• Préambule

    Il peut paraître vain, voire prétentieux, de se lancer dans l’écriture d’un blog  sur la déportation surtout quand on n’est ni historien, ni romancier et encore moins témoin de cette période barbare de l’humanité. Il peut paraître indécent de traiter de la détresse humaine quand on est bien au chaud, confronté au problème que pose une nourriture parfois trop abondante.

    De cela je fus consciente le jour même où j’envisageai d’écrire un  livre sur le sujet. C’était voilà bientôt trente ans et déjà il me paraissait urgemment nécessaire de le faire. Etait-ce en 1981 ? En 1982 ? Je ne saurais le dire avec précision mais ce dont je me souviendrai jusqu’à mon dernier souffle fut d’avoir cherché le numéro de l’UDF pour parler à celle qui est pour nombre de Français l’une des plus célèbres déportées de France, Madame Simone Veil.

    Mon ignorance était telle que je commis l’erreur de la confondre une homonyme, Simone Weil, déportée de Ravensbrück et qui écrivit un témoignage de sa déportation.

    J’eus ce jour là l’honneur de parler à l’ancienne Ministre de la Santé qui leva la confusion en me révélant qu’elle avait bien été déportée mais à Auschwitz puis Bergen Belsen. Pour quiconque s’étant un tant soit peu documenté sur le sujet, ces deux noms étaient synonymes de l’horreur absolue, de manières différentes mais du même degré de cruauté. Puis vient LA question : quelle raison poussait une jeune femme de vingt-trois ans à vouloir écrire un tel livre ? J’y répondrai dans quelques instants. Comme ce jour là elle était en pleins préparatifs d’un débat télévisé avec Lionel Jospin en vue des élections européennes, elle me demanda de rappeler sa secrétaire afin que nous puissions convenir d’une date pour nous rencontrer. Je ne le fis jamais, trop timide pour cela, mais qui sait, peut-être aurais-je de nouveau ce culot avant d’écrire le mot final de ce blog ?
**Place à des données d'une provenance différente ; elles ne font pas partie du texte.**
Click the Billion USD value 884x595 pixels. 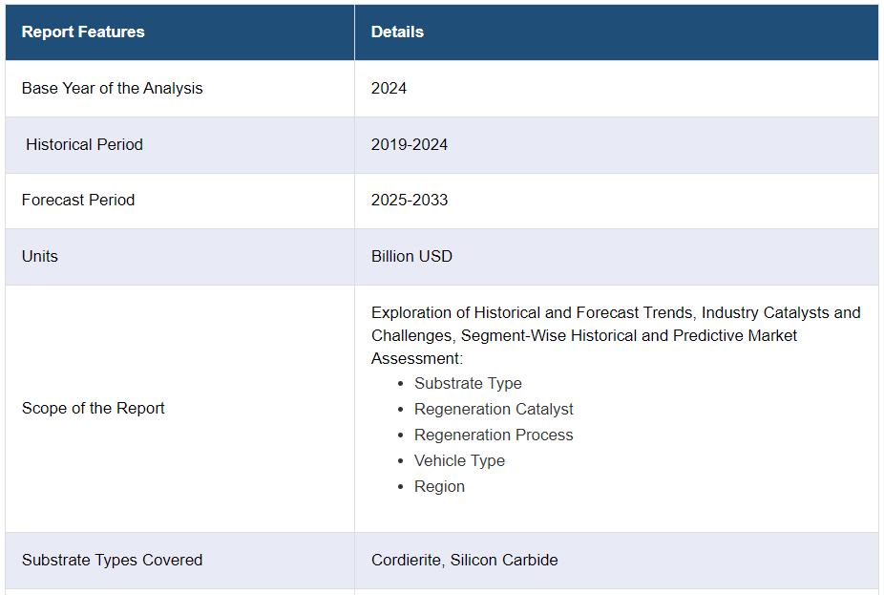[411, 256]
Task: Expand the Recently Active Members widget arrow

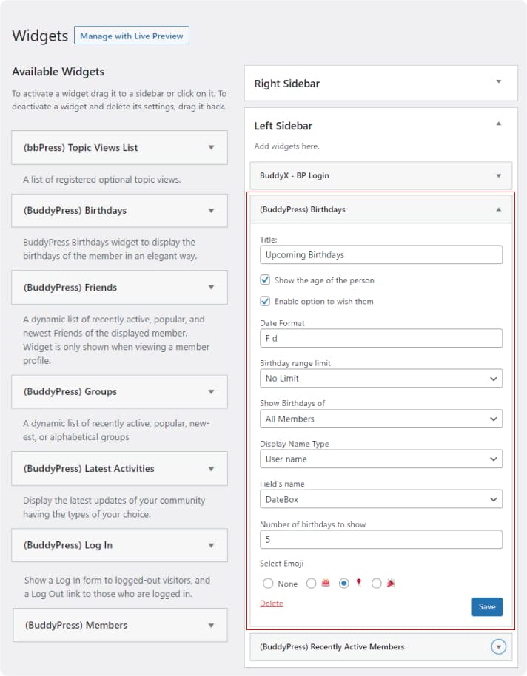Action: [x=499, y=647]
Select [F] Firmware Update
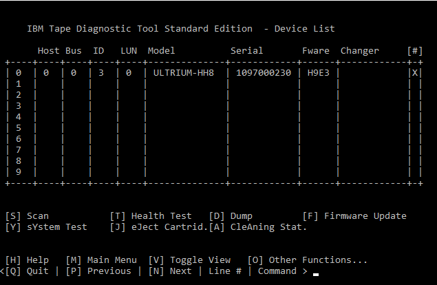 pos(354,216)
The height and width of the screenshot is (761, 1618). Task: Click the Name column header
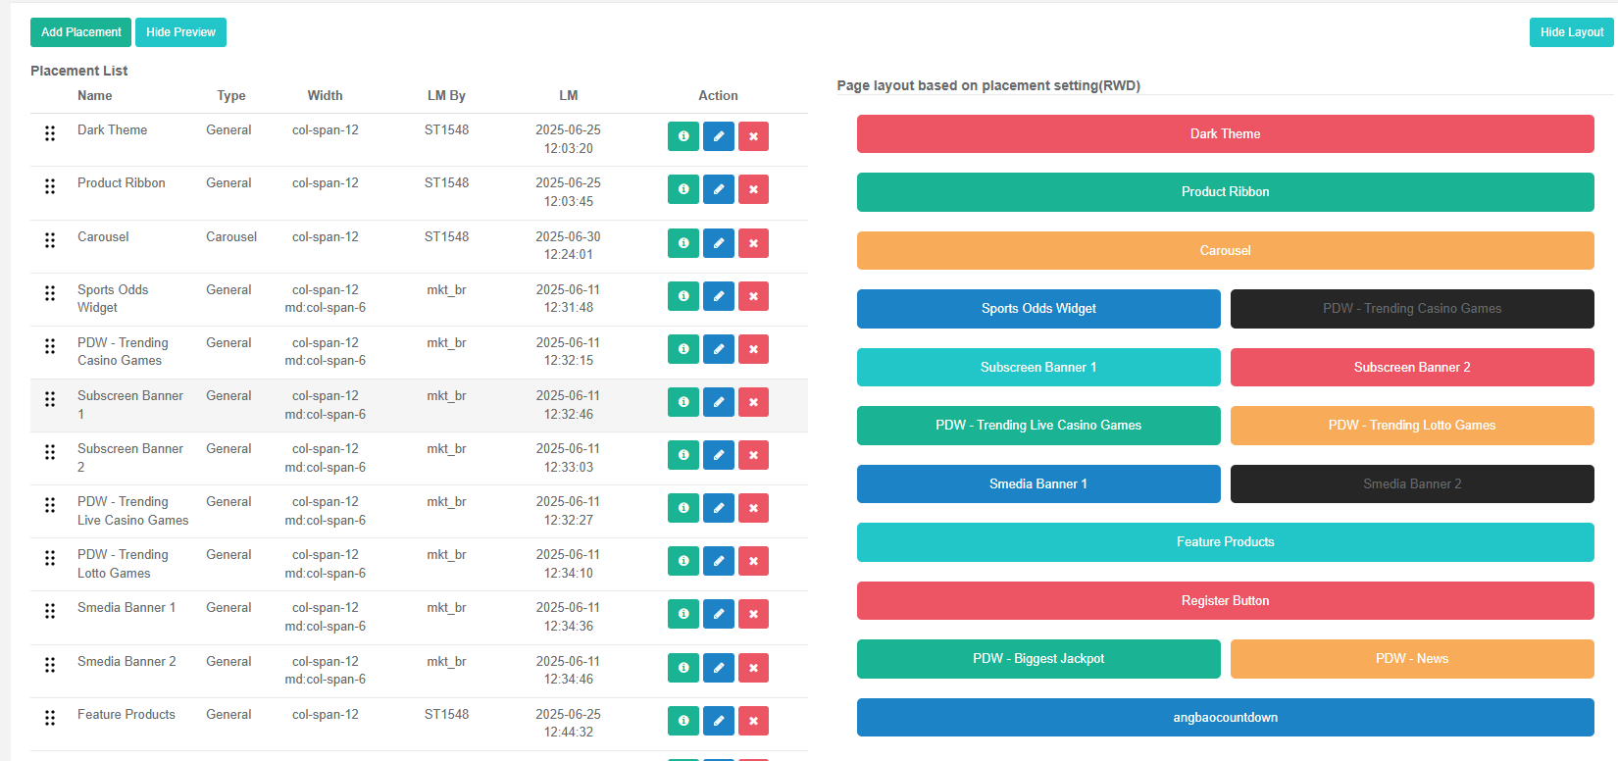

    Pour quelle raison créer ce blog ? « Mémoire », serais-je tentée de répondre. Que cette réponse est donc simpliste ! Il y a tant, trop, de raisons.

    Oui, il y a ce fameux « devoir de mémoire » dont on nous rabat les oreilles à chaque commémoration mais que nous oublions sitôt les drapeaux rangés et les survivants rentrés chez eux. Nous devons nous souvenir et nos enfants après nous, et les enfants de nos enfants pour que jamais ne recommence cette abomination. On aurait pu croire que l’horreur révélée au monde après la guerre aurait suffi à amener l’Homme à plus de raison et à le dégoûter à tout jamais de la guerre. Mais l’histoire contemporaine montre qu’il suffit de peu de chose pour qu’il retombe dans la barbarie. Les lois du commerce international, cette mondialisation dont on nous prônait les bienfaits, valent bien quelques petits mensonges entre amis et quelques entorses aux grands principes humains pour ne pas gêner l’enrichissement de certains. Même si il n’existe plus de Treblinka, on continue à tuer en masse dans l’indifférence, sauf quand des images viennent déranger les dîners cathodiques.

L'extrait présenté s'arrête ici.